100 Tage ist es her, dass der Republikaner auf den Stufen des prachtvollen US-Kapitols in Washington seinen Amtseid geleistet hat - wie so viele bedeutende Persönlichkeiten vor ihm. Die leisen Hoffnungen, die er mit seiner gemäßigten und durchaus staatsmännischen Ansprache am Wahlabend geweckt hatte, zerschlug er in diesem Moment krachend. Seine erste Rede als US-Präsident erinnerte eher an den spalterischen Wahlkämpfer. Trump wiederholte seine Forderungen lautstark und machte sich noch am selben Tag daran, erste Dekrete zu unterzeichnen.

Es war der Auftakt zu einer Reise, wie sie noch kein politischer Beobachter erlebt hat. Trumps Tempo war und ist atemberaubend - genau wie die Regelmäßigkeit, mit welcher der unerfahrene Draufgänger auf die Nase gefallen ist. Gleich nach der ersten Pressekonferenz konnte man seinem Sprecher Sean Spicer nachweisen, dass er mehrfach gelogen hatte. Die versprochene Mauer an der Grenze zu Mexiko ist für die kommenden Monate vom Tisch - mangels Geld, und weil Mexiko zahlungsunwillig ist. Seine fremdenfeindlichen Einreisestopps wurden von US-Richtern ausgebremst. Die Abschaffung von Obamacare ist gar an der eigenen Partei gescheitert. Und noch immer steht seine Administration im Verdacht, zwielichtige Kontakte zu Russland zu unterhalten, was mit Michael Flynn bereits ein hochrangiges Opfer gefordert hat.

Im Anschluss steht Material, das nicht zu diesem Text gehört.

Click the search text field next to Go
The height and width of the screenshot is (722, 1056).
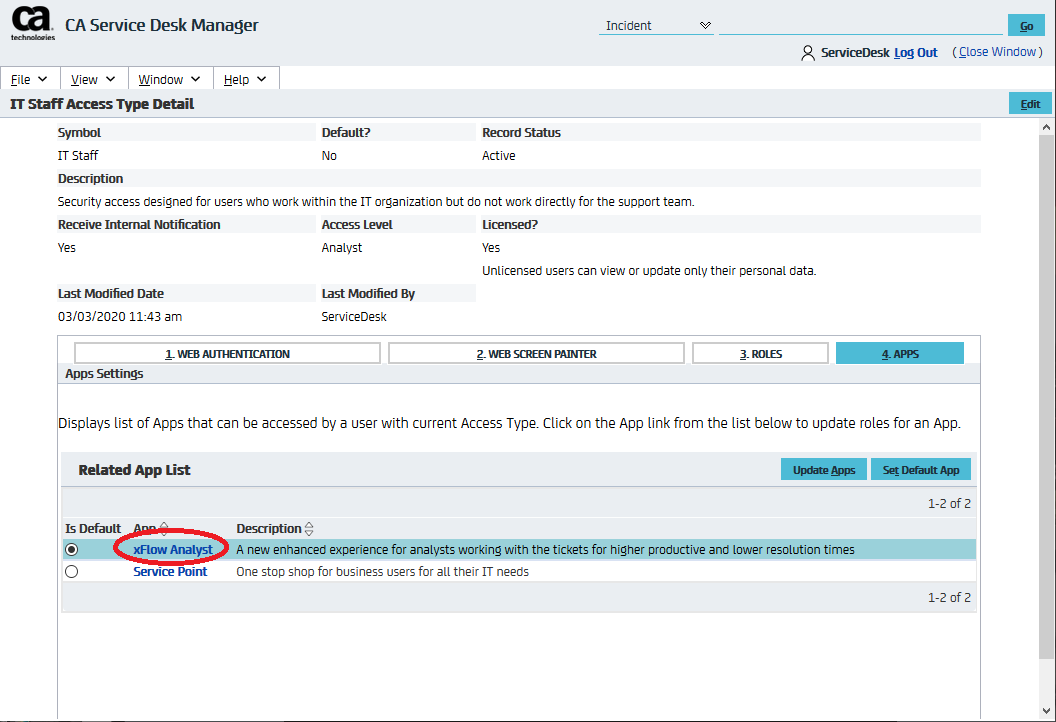click(x=860, y=26)
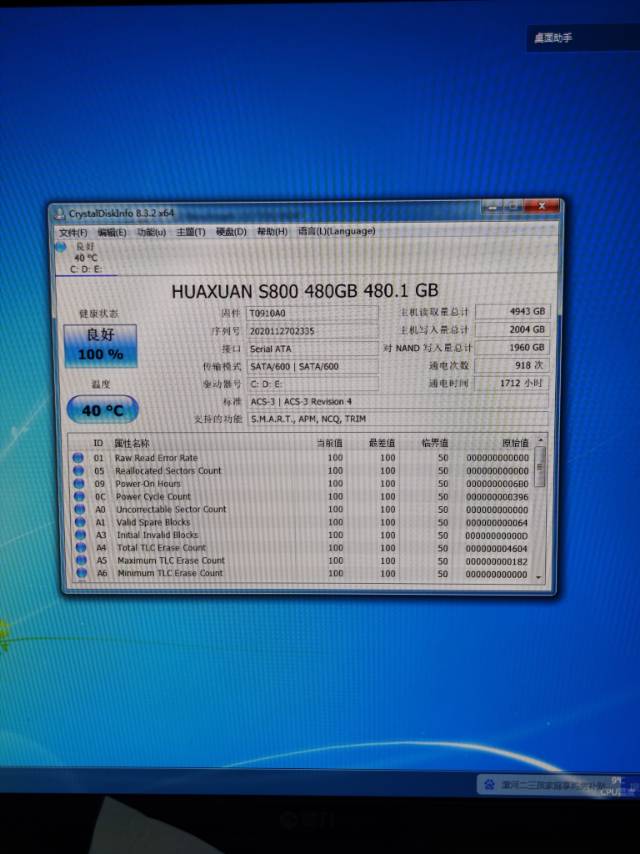Click the 桌面助手 desktop widget
Screen dimensions: 640x854
552,38
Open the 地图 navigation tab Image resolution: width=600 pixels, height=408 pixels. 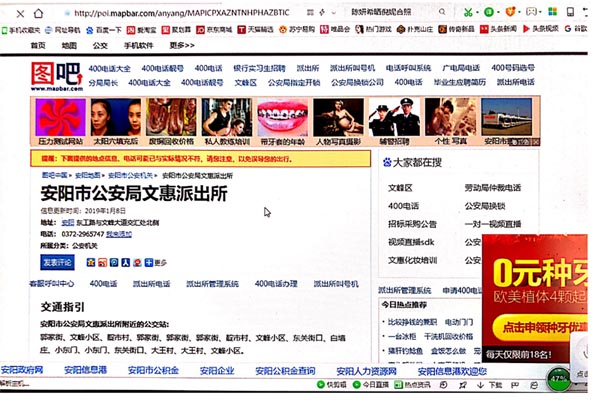pos(69,45)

Abgesehen davon, dass er den ultrakonservativen Richter Neil Gorsuch am Supreme Court durchgeboxt hat, kann Trump also wenig Greifbares vorweisen. Es waren aufregende Monate und doch viel Lärm um nichts. Trumps Umfragewerte sind katastrophal - sicher auch, weil er nicht einfach nur am Widerstand des Systems scheitert, sondern Wahlversprechen aus freien Stücken bricht. So wollte er sich etwa aus Konflikten raushalten, versprach der Nation das Ende der Einsätze in Nahost. Stattdessen bombardiert er syrische Stützpunkte und wirft in Afghanistan Riesenbomben ab. An den möglichen Ausgang der Fehde mit Nordkorea mag man gar nicht denken.

Es wäre aber unfair, schon jetzt den Stab über der US-Regierung zu brechen. Vielleicht wird das Amt den noch immer lauten und oft unüberlegt agierenden Republikaner irgendwann formen. Seine zu Beginn argwöhnisch beobachteten Minister jedenfalls machen zum Teil eine deutlich bessere Figur als erwartet. Was bleibt also unter dem Strich, wenn man Trumps erste 100 Tage im Weißen Haus bewerten soll? Im Grunde das, was befürchtet werden musste. Die Staatengemeinschaft ist verunsichert und taumelt unter Führung einer mit sich selbst überforderten Supermacht umher. Die Welt ist eben doch viel komplizierter als die großen Vereinfacher in ihren Reden meinen. Donald Trump scheint das manchmal schon zu bemerken. Und es bleibt die Hoffnung, dass auch die treuesten Trump-Fans und Populismus-Anhänger eine Ahnung davon bekommen.